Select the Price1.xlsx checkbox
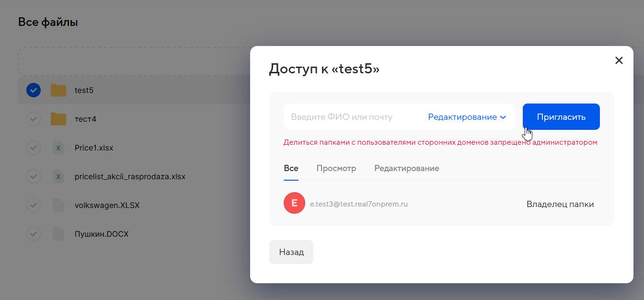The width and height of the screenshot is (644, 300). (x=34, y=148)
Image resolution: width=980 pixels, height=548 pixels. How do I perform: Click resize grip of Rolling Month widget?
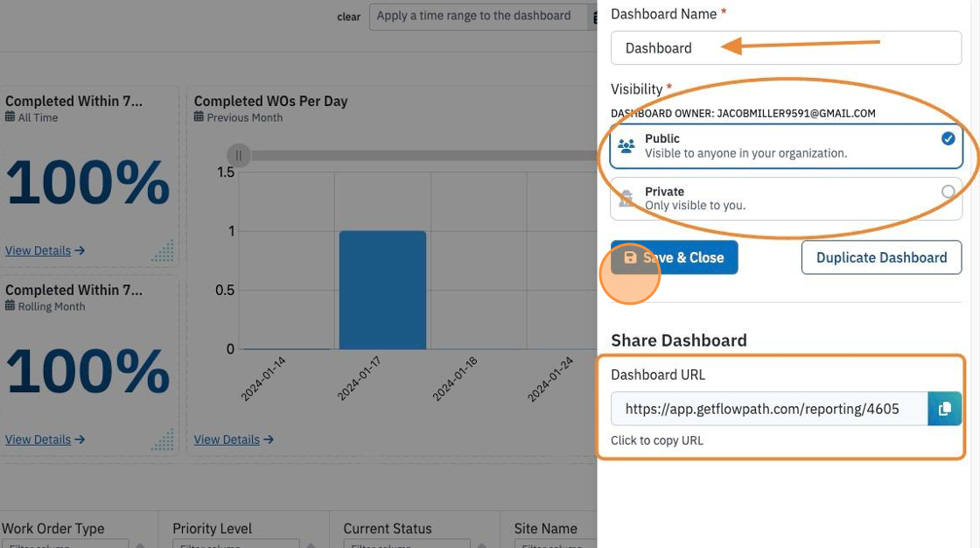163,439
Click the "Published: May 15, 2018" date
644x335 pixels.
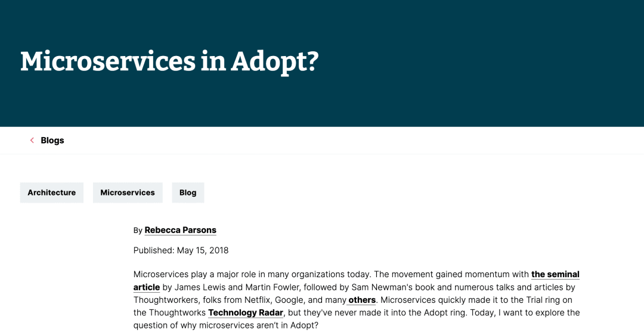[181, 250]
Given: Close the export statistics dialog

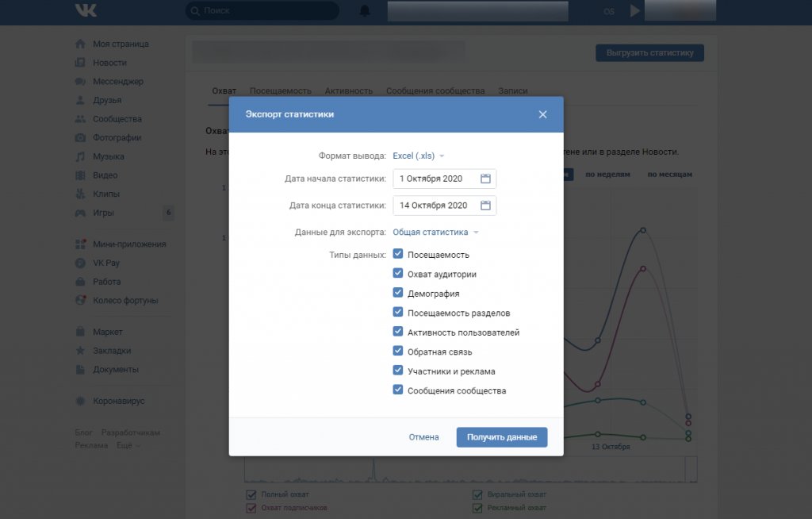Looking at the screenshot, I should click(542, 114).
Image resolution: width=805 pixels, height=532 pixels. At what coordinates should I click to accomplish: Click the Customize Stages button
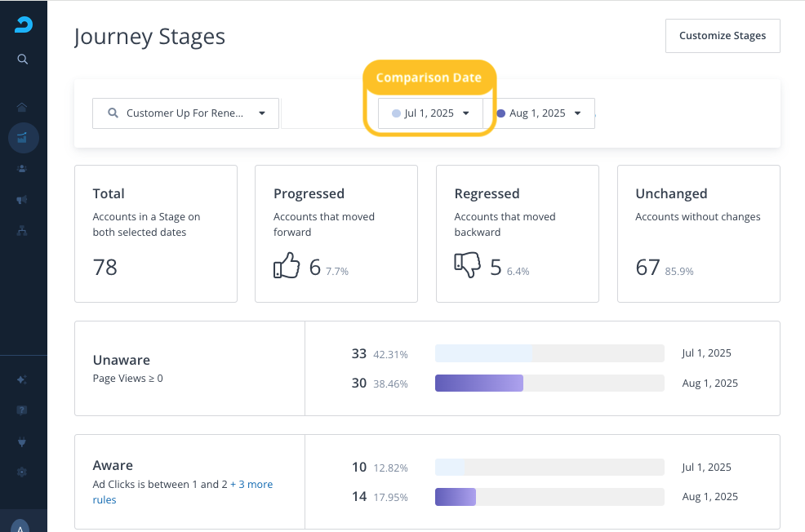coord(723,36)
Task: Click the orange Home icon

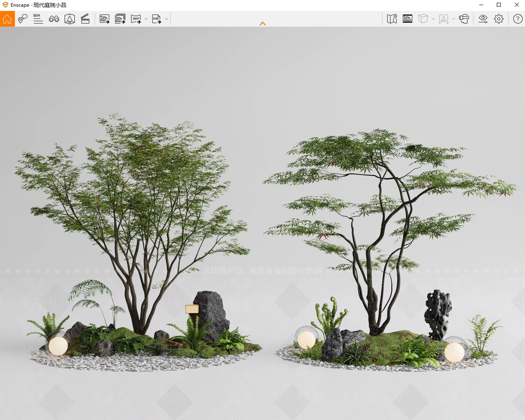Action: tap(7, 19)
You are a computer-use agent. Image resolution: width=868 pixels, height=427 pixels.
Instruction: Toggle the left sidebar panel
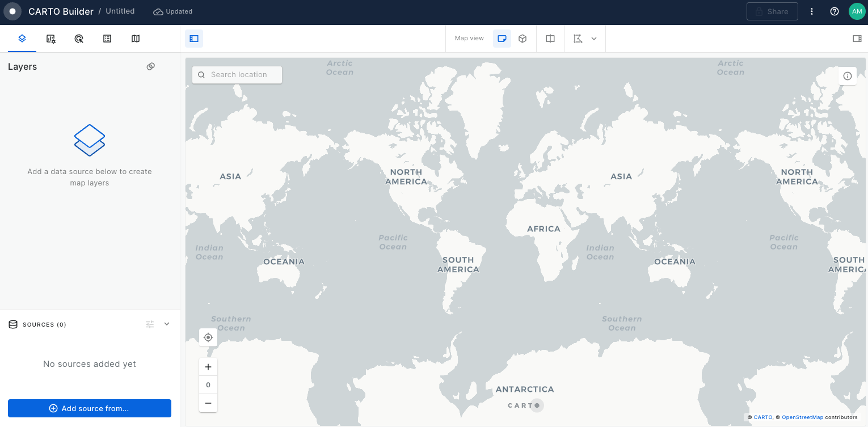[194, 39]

> **Problem requirements**
Restate each line of the records exactly; pictures do not belong in the copy.

> **Written response**
Select the Price1.xlsx checkbox
The width and height of the screenshot is (644, 300). (x=34, y=148)
Image resolution: width=980 pixels, height=548 pixels. How do I perform: Click resize grip of Rolling Month widget?
163,439
Click the "Published: May 15, 2018" date
644x335 pixels.
[181, 250]
Given: Close the export statistics dialog

Looking at the screenshot, I should click(542, 114).
Image resolution: width=805 pixels, height=532 pixels. At what coordinates should I click to accomplish: Click the Customize Stages button
coord(723,36)
Task: Click the orange Home icon

Action: tap(7, 19)
You are a computer-use agent. Image resolution: width=868 pixels, height=427 pixels.
Instruction: Toggle the left sidebar panel
[194, 39]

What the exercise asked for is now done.